* _Задание A_: Определите, согласуются ли с текстом о Кучарах три утверждения: (i) Кучары являются чисто мусульманским городом; (ii) последний конный полк калмыков остался при Таин-Ламе; (iii) следы китайского каравана позже нашли в горных проходах. Для каждого ответьте «да» или «нет» и точно процитируйте решающие слова текста.

::: Исходный текст :::

Кучары – большой город, чисто мусульманский, и ничто не напоминает о бывшем Тохарском царстве, о высокой бывшей письменности и просвещении этого края. Говорится, что последний тохарский царь, угрожаемый вагами, вылетел из Кучар, унеся с собою все свои сокровища. Глядя на бесконечные извилистые горные кряжи, можно думать, что там есть достаточно места для сокрытия сокровищ. Так или иначе, старое сокровище этих мест ушло, но, глядя на богатые плодовые сады, можно думать, что и новое сокровище может быть при малейшем усилии легко накоплено.
От Кучар к Карашару мы уже не расстаемся с буддийскими древностями. По левую сторону пути в дымке появляются отроги великолепного Тянь-Шаня – небесных гор. Кто-то оценил их воздушно-голубые тона и назвал их правильно. В этих горах уже находятся и постоянные и кочевые монастыри калмыков. Карашарские, олетские, хошутские наездники сменяют сартские мусульманские города.
По пути к нам подъезжают всадники уже на калмыцких седлах и заговаривают с Юрием и нашим ламою. До сих пор калмыки считают себя почти независимыми и рассказывают, как они отстояли свою независимость при последнем хане. Они говорят:
«Китайцы навели чары на покойного хана, и он передал китайскому чиновнику власть над своим народом. Чиновник поспешил выехать в Урумчи для донесения Янь-Дуту об удаче, но калмыцкие старшины узнали об этом, и достаточное количество всадников догнало китайский караван в горных проходах Тянь-Шанских гор. И произошло так, что больше об этом караване никто никогда не услыхал и никакого признака его никогда не было найдено. Старый хан был окружен старшинами и вскоре умер, а калмыками за малолетством его сына правит Таин-Лама».
Конечно, эта «независимость» калмыков является только кажущейся для них самих. В действительности они находятся в полном распоряжении Янь-Дуту, и даже последний их конный полк, собранный Таин-Ламой, переведен в Урумчи. И сам Таин-Лама сделался вольным или невольным гостем Урумчей.

::: Записи набора данных :::

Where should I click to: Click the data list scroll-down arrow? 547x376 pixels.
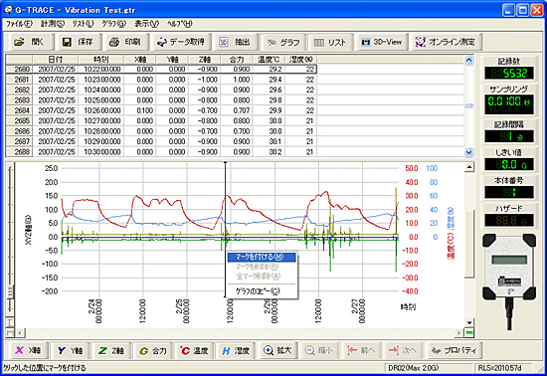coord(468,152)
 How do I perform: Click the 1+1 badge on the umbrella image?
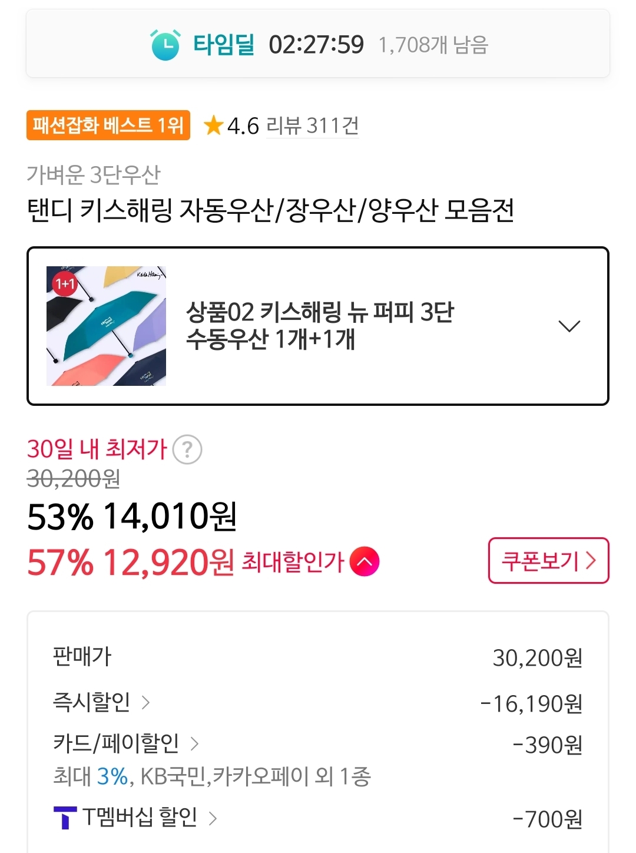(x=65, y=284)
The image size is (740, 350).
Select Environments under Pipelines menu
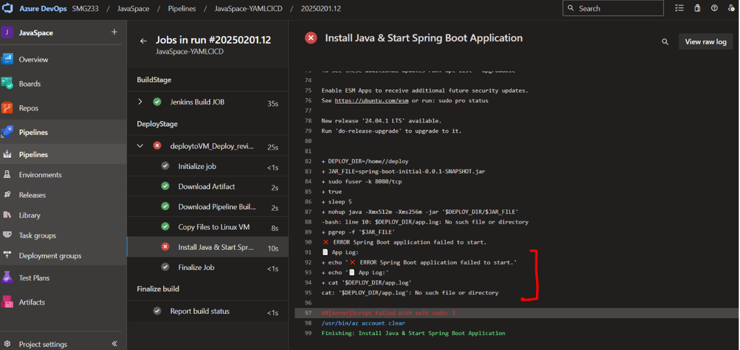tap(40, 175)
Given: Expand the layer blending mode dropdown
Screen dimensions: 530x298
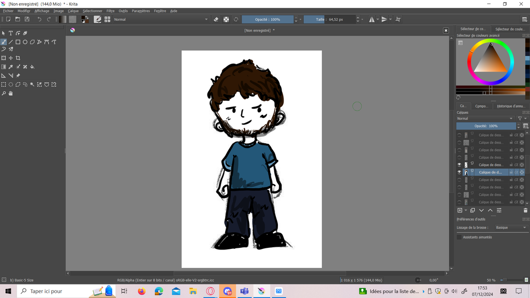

:::

* _Задание B_: Сместите координаты в ответах списка: приведите все его строки заново вместе с запросами, прибавив 4 к каждому числу координат. Изображения в ответ не включайте.

* _Результат задания A_:
(i) Да: «Кучары – большой город, чисто мусульманский».
(ii) Нет: «даже последний их конный полк, собранный Таин-Ламой, переведен в Урумчи».
(iii) Нет: «никакого признака его никогда не было найдено».

* _Результат задания B_:
Where should I click to: Click the data list scroll-down arrow? 547x376 pixels.
coord(472,156)
 How do I perform: Click the 1+1 badge on the umbrella image?
(x=69, y=288)
The image size is (740, 350).
Select Environments under Pipelines menu
tap(44, 179)
Given: Expand the layer blending mode dropdown
Screen dimensions: 530x298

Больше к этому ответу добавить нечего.